[omribahumi]

I have an interesting idea.

How about make the login process more resource intensive on the browser side, by running some intensive javascript code before sending it to the server?

The trick would be to make this much more intensive on the client side (say 1s of CPU time), while keeping this relatively easy for the server (say 1ms). We're trying to waste their resources, not ours.

One way I can think of:

1. server sends a random seed to the client

2. client calculates 1000 hashes based an random numbers generated from the seed, something like hash(rand() + password) and sends them to the server

3. server picks a one of those and validates it. In case the hash isn't valid, you'll respond with an invalid password, so the client won't be able to distinguish between a failed authentication because of hash validation or because of a wrong password.

[jimmies]

That's doable but you have to process a lot of traffic from the clients because the client would have to send all the answers it has calculated.

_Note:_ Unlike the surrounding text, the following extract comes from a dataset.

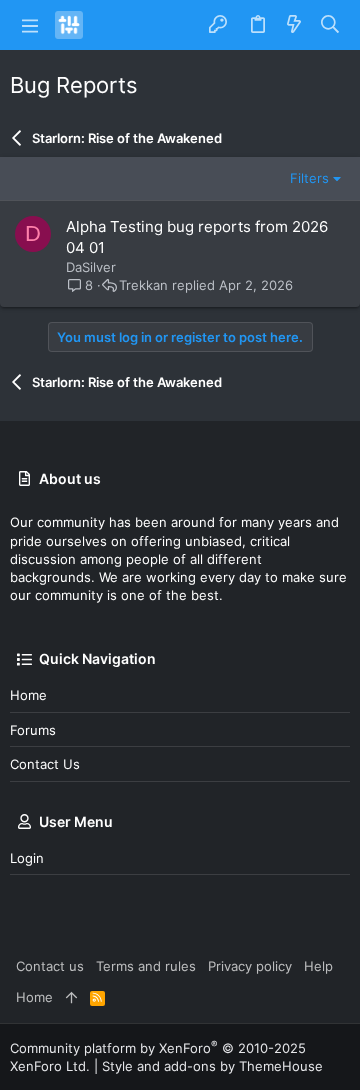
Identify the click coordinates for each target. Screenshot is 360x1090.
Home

Do exactly what bitcoin does: You send a random prefix and require the client to find a random suffix so that hash(prefix+suffix) ends with, say 4 zeros.

[salawat]

So. Someone is wasting your time, so you want to start wasting everyone's time and natural resources playing games with a script?

Stay away from trying to increase computational overhead. Everyone thinks computation is "free", but it isn't. There is a turbine somewhere cranking out annoyed pixies to drive your computation war with this botnet. The fact some actor has decided to distribute the energy cost to someone else doesn't mean you have to double down on the waste by multiplying the botnet operator's energy expenditure being dealt with by oblivious user's a thousandfold.

It's a bit like global thermonuclear warfare. The only winning mover is not to play.

The least resource intensive way of dealing with it is just detection and either preemptive drop (no more useful info) or if you want to get creative, start doing some whois digging with IP's and start blowing up some operator's inboxes with questions as to why you are getting malicious login traffic from their IP block so they can start running down the source from their end.

This is the Internet. We don't know everything going through it, but most operator's are generally open to trying to keep transits clean if they are made aware of a problem in a way that doesn't seem like a DDoS aimed at their time.

[omribahumi]

That's cool. Didn't know that bitcoin does this. It sounds like a much better approach.

I guess you can fine tune how complex you want this to be by changing the number of zeros you require.

A friend suggested something else - make the client bruteforce a short RSA key (of say, 100 bits)

[est]

proof of work. used a lot in email anti-spam.

[omribahumi]

Wasn't familiar with the term.

Thanks!

[sschueller]

Or add https://coinhive.com which will put a load on the client and make you a bit of money.

Can be used like a captcha or placed in between a process. You just specify how many hashes need to be completed before proceeding.

[foepys]

Very bad idea. This might get your page flagged by anti virus scanners or even search engines.

[zerostar07]

If you manage to do it for only suspicious-looking login attempts, thats actually a great way to both stall them and benefit. it just feels so much win

but are these scripts sophisticated enough to run JS etc?

[foepys]

If you fail to detect a bad botnet once and show the mining script to an important crawler (like a search engine), and then land on a blacklist, it could potentially require a huge effort to get off it again. It's simply not worth the risk.

[x0]

Some of them can run Javascript, I'm thinking specifically of people who write scrapers in things like PhantomJS (headless browser, very very cool software).